Toutes mes fractures sont restées plantées sur la place publique mais personne n’a été capable de voir au-delà. Personne, pas même moi pour sonder la peine.
Depuis, plus rien de précis n’ose me servir de socle, je ne sais comment dire oui à la vie et non à la mort. Des torrents, des mouvances, des terres meubles, des ciels sans îles hantent mes rives. Tout me semble vague et n’avoir aucun sens. Je ne me regarde plus dans aucun miroir persuadée que celle que je regarderai s’est défaite de mon âme.
Tu descends les escaliers comme attirée par une force qui ressemble à ce que tu appelles la mort.
Mais ces escaliers ne mènent que vers toi, ils se rapprochent de ce que tu croyais n’avoir que rêvé.
Ils te rapprochent de tes béances, d’une ultra-conscience et de tes périodes à vide où plus rien n’a d’importance.

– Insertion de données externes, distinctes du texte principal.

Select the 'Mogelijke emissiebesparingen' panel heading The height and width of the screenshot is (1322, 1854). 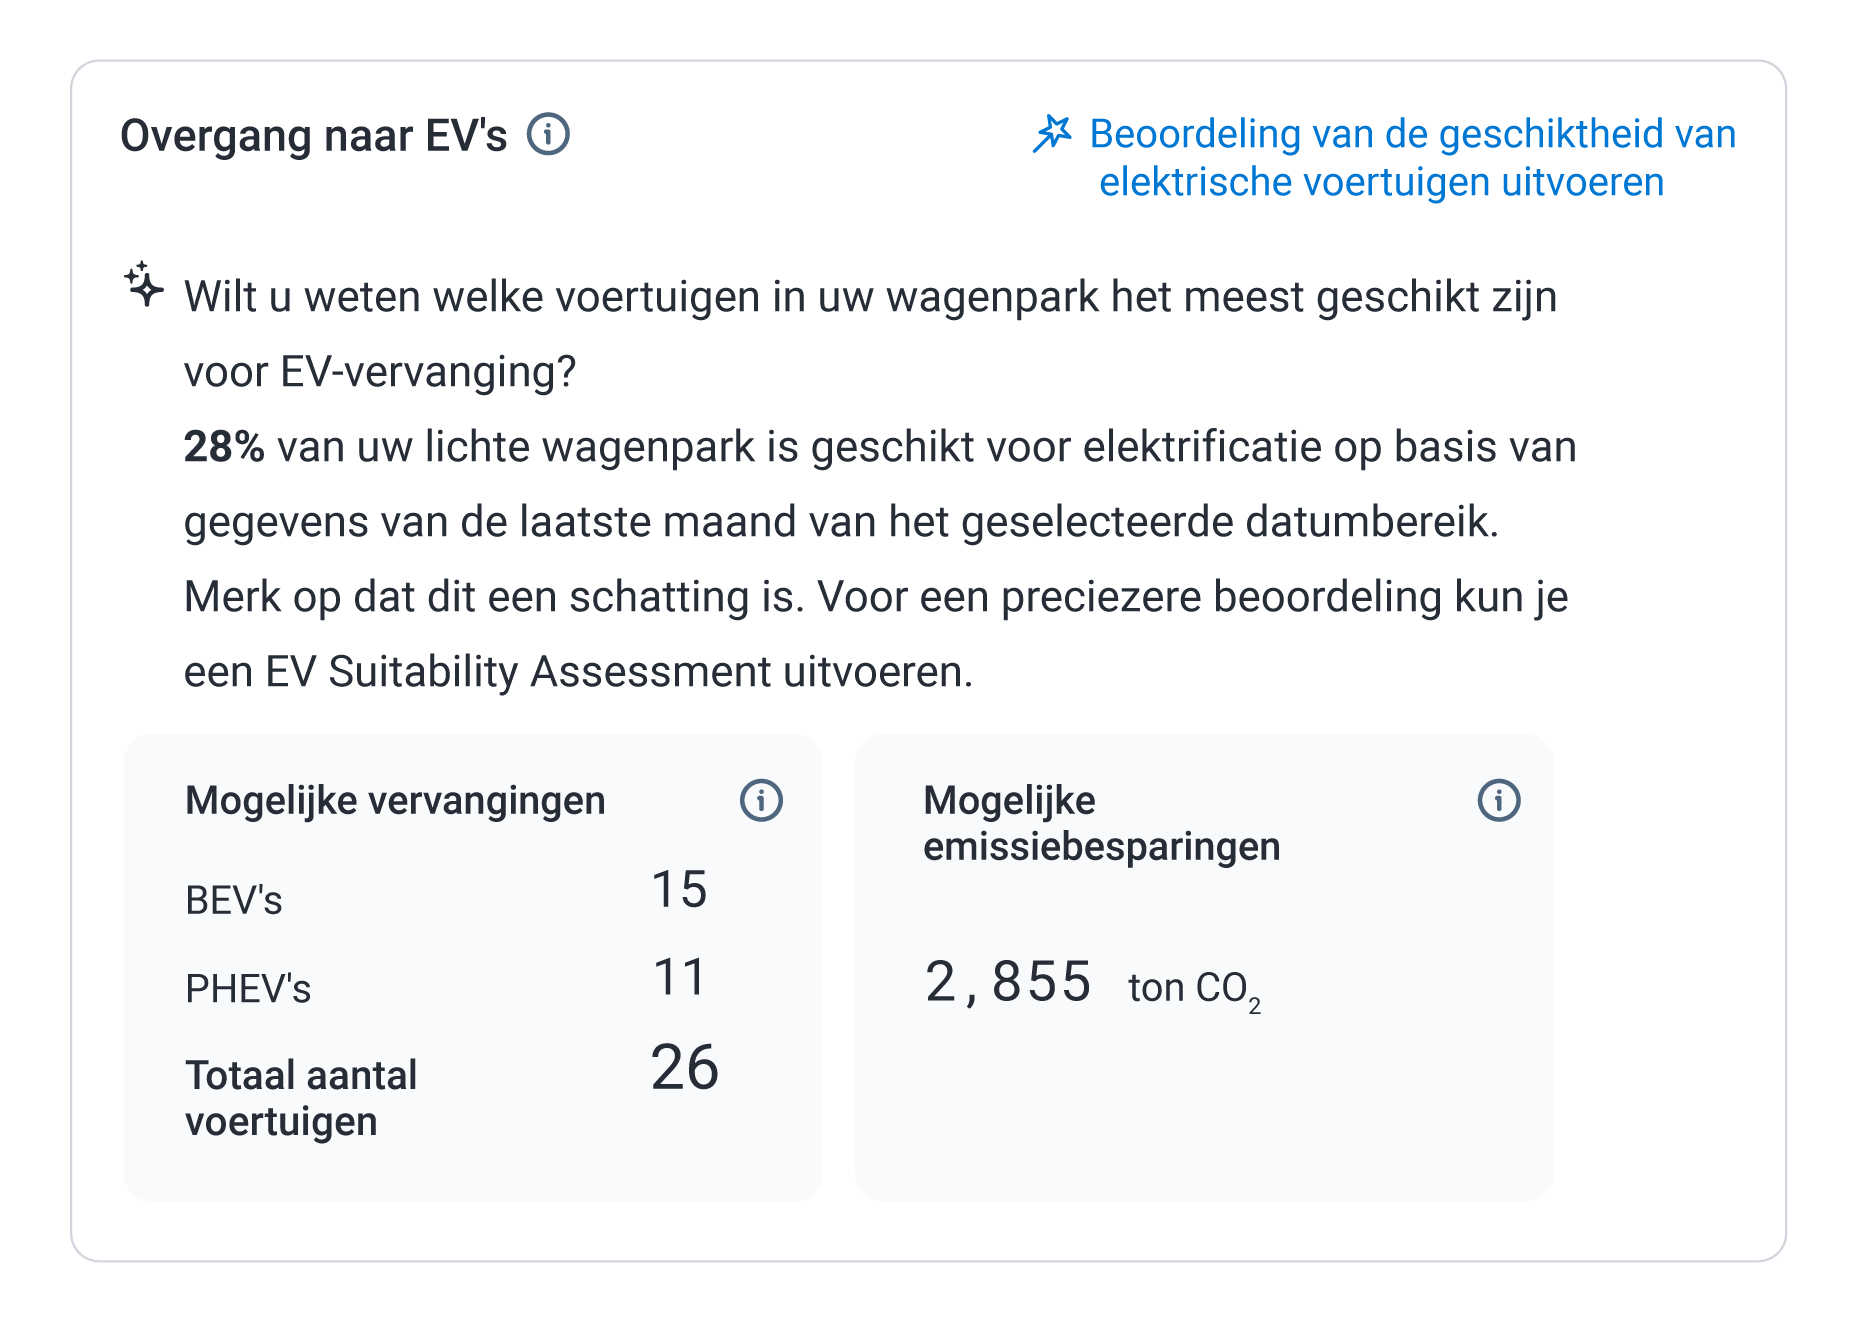(1102, 822)
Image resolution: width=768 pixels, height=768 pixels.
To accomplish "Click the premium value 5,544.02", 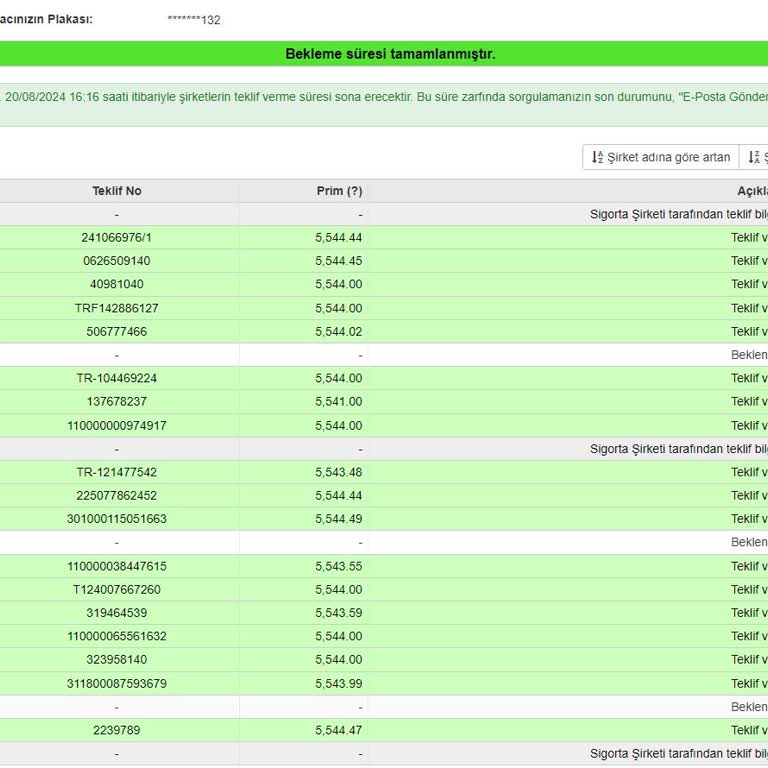I will (338, 332).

Tu avances comme des notes qui attendent un chef-d’orchestre, comme la sève qui espère ce jardinier pour créer des sculptures de verts veloutés, de blancs flamboyants et de bleus clairsemés. La vie ne prend sens que si tu lui fais porter des noms comme des poèmes.
Dans ta main, un galet poli dure sans ride, dans tes yeux, le ciel se refait une beauté mais dans ta tête, personne ne sait vraiment ce qu’il arrive. Tour à tour on dit que tu rêves ou que tu délires alors que toi tu sais avec certitude que la vérité n’est point cette cruelle monstruosité qu’on aimerait bien te faire avaler.
Heureusement, tu résistes. Ta voix aiguë sombre, se sent triste et seule à comprendre lorsqu’elle trouve le repos dans les tombeaux du temps.
Lorsque les émotions m’envahissent, j’entre dans un monde où le ciel est plusieurs, où la terre ne dessine plus une ligne à l’horizon mais déploie une chevelure qui se noue et se dénoue continuellement.
Mon existence alors ne se balance plus entre le oui ou le non mais s’entraîne à faire face à une infinité d’espaces où les possibles sont la raison. Un cordon ombilical me lie aux étoiles et je marche comme une onde sur des tapis volants. Le temps semble s’être fait sable et plus rien n’a de sens.
Dans ces moments, il m’est difficile de reconnaître l’autre et les limites qu’il impose à sa réalité bicéphale. D’entendre son langage, de comprendre les doubles sens. Et je sens combien c’est difficile pour certains d’admettre que le monde qui me submerge n’a pas que trois dimensions mais que sa réalité en possède plus que nous ne pouvons l’imaginer.
Ce ne sont pas des états qui me font perdre la conscience mais qui au contraire me confrontent à une réalité qu’on ne peut que rêver. Que se résoudre à la nier, c’est comme se crever les yeux, s’amputer de facultés qui nous sont nécessaires pour progresser.
Mes mots, mes tentatives d’encercler la poésie comme si j’avais à la dessiner comme une galaxie ne représentent rien. Rien qu’une particule d’un néant en train de se perdre en voyageant dans ce que j’en ressens.
Brush Holder with Poet Li Bai, Two Brushes Qing dynasty (1644–1911)
Une ombre semblable à une tache d’encre se déplace librement en moi comme le font les méduses dans l’océan. Le temps, la place qu’elle occupe s’imbibent fébrilement de son étrange transparence.
Fantôme de moi-même, empreinte fugace de mon âme, elle évolue sans jamais se hisser, sans jamais se fixer. Est-elle douée de la parole, serait-elle capable de se glisser dans l’habit sobre et princier de la conscience ? Probablement pas, cela ne la concerne pas, elle circule sans jamais se fixer à une raison. Quelle signification trouverait-elle à son errance ? Ce serait comme vouloir enfermer les saveurs du souvenir dans un flacon, dans une maudite phrase.
Une ombre me regarde du fond de mon puits sans jamais déposer sur mes lèvres un « parce que c’est ainsi ». Les « pourquoi » gardent le silence comme ces pierres polies où la patience d’un être noble imprime les résonances et fulgurances de la vie.